Nach chronistischen Quellen datiert man den Bau des ehemaligen Jagdschlosses bislang auf 1597 Das geschichtsträchtige Baudenkmal, das seit 1996 Dr. Ingo Gräfling aus Aschaffenburg gehört, erweist sich immer mehr als eine Schatztruhe der Vergangenheit Wahrend der laufenden Restaurationsarbeiten kamen zunächst gotische Nischenkachelstücke mit Reliefen von Speichenrad und Hirschen zum Vorschein. Sie ließen vermuten, dass dem Wiesener Jagdschloss schon um 1400 ein Vorgängerbau mit einem zu seiner Zeit luxuriösen und technisch aufwendigen Kachelofen vorausging.
--
Aufgabe A:
Prüfe anhand des Textes über das Wiesener Jagdschloss, ob die folgenden Aussagen zutreffen: (i) Das Baudenkmal gehört seit 1996 Dr. Ingo Gräfling aus Aschaffenburg. (ii) Bei den Restaurationsarbeiten kamen Kachelstücke mit Reliefen von Löwen zum Vorschein. (iii) Chronistische Quellen datieren den Bau des Jagdschlosses auf 1597. Beantworte jede Aussage mit Ja oder Nein und zitiere wörtlich die entscheidenden Worte des Textes.
Aufgabe B:
Um welche Zeit ging dem Jagdschloss laut dem Text über das Wiesener Jagdschloss vermutlich ein Vorgängerbau voraus?
Die Daten sind eigenständiges Material und haben mit dem Text nichts zu tun.

Dateninhalt:
--
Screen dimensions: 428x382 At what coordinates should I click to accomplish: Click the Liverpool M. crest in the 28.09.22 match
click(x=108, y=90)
--
Lösung A:
(i) Ja: „das seit 1996 Dr. Ingo Gräfling aus Aschaffenburg gehört“
(ii) Nein: „mit Reliefen von Speichenrad und Hirschen“
(iii) Ja: „datiert man den Bau des ehemaligen Jagdschlosses bislang auf 1597“

Lösung B:
Um 1400.